第14話 イエローサインの娘(後編)


 赤い胞子の色に染まった村人たちがゆっくりと階段を上る。

 クリス・ハートマンはショルダーホルスターからS&Wを抜きざま、先頭のダナ・ルイスの脚を撃つ。

 背後でカイル・ビリンガムが叫んでいるのを無視して、もんどりうって倒れるダナ・ルイスの様子を観察する。

(痛覚はなし、と。膝から下を吹き飛ばされて表情ひとつ変えないものはもう、

ってことね)

 音もなく漂う赤い胞子に侵入された人間の末路。

 自分にできることは武器で活路をひらくことだけだ。

「カイル、村の皆さんが歓迎会をしてくれるらしいけど?」

「うあああ、うあああ!」

 イギリス人の青年は異形と化した村人、それに対して躊躇なく弾きがねをひくクリスの双方に対して恐慌していた。
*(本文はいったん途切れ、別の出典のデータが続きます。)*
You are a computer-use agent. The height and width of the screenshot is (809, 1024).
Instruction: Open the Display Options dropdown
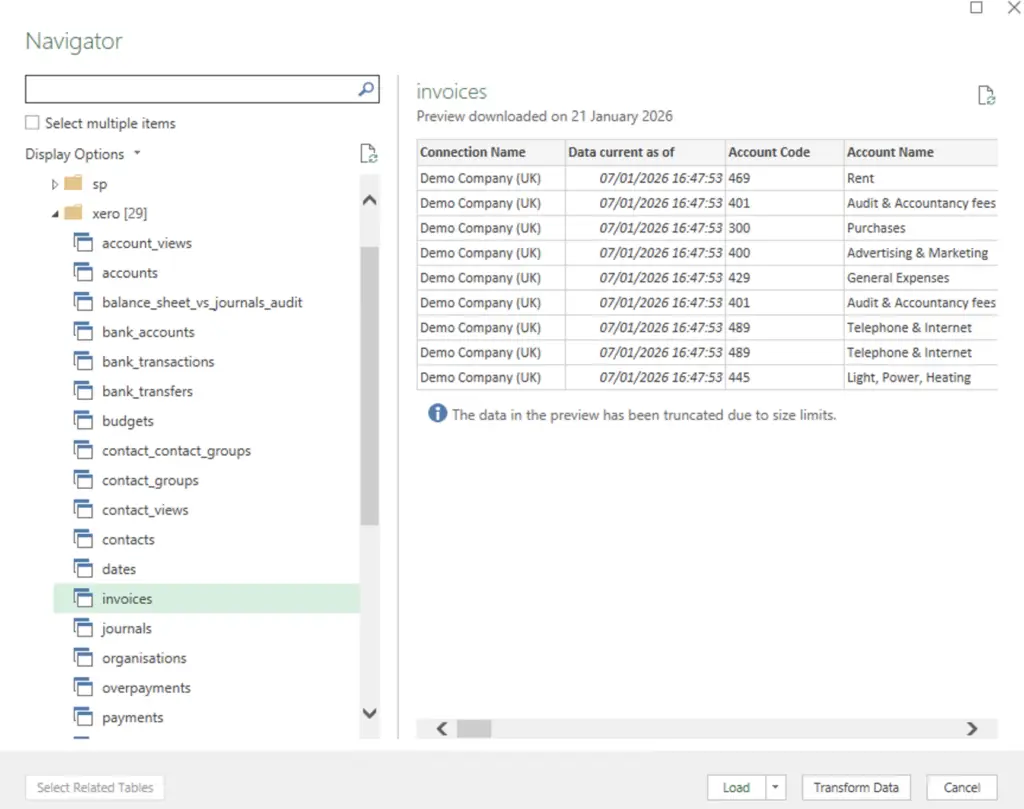click(137, 153)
「ダナ。カイルは見ての通りだから参加は遠慮したいそうよ」

 片足を失って倒れたダナ・ルイスの体に思いっきり蹴りを入れる。丸太のように階段の横幅いっぱいに転がり落ちていくダナ・ルイスに後続の村人たちが巻きこまれた。特にでっぷりとしたプディング青年ジムの重量は後ろに列をなしていた村人たちには堪えたことだろう。

Red covered赤まみれになると、敏捷性と判断力が衰える。)

 レポートに記載する事項を頭の中で反芻。

 クリスが咄嗟にRed coveredと命名した不幸な村人たちは階段の下でひとかたまりになってもがいている。

(痛覚がないため、意志喪失することもなく、赤い胞子か胞子をばらまいてる存在の命令に従い続ける、か)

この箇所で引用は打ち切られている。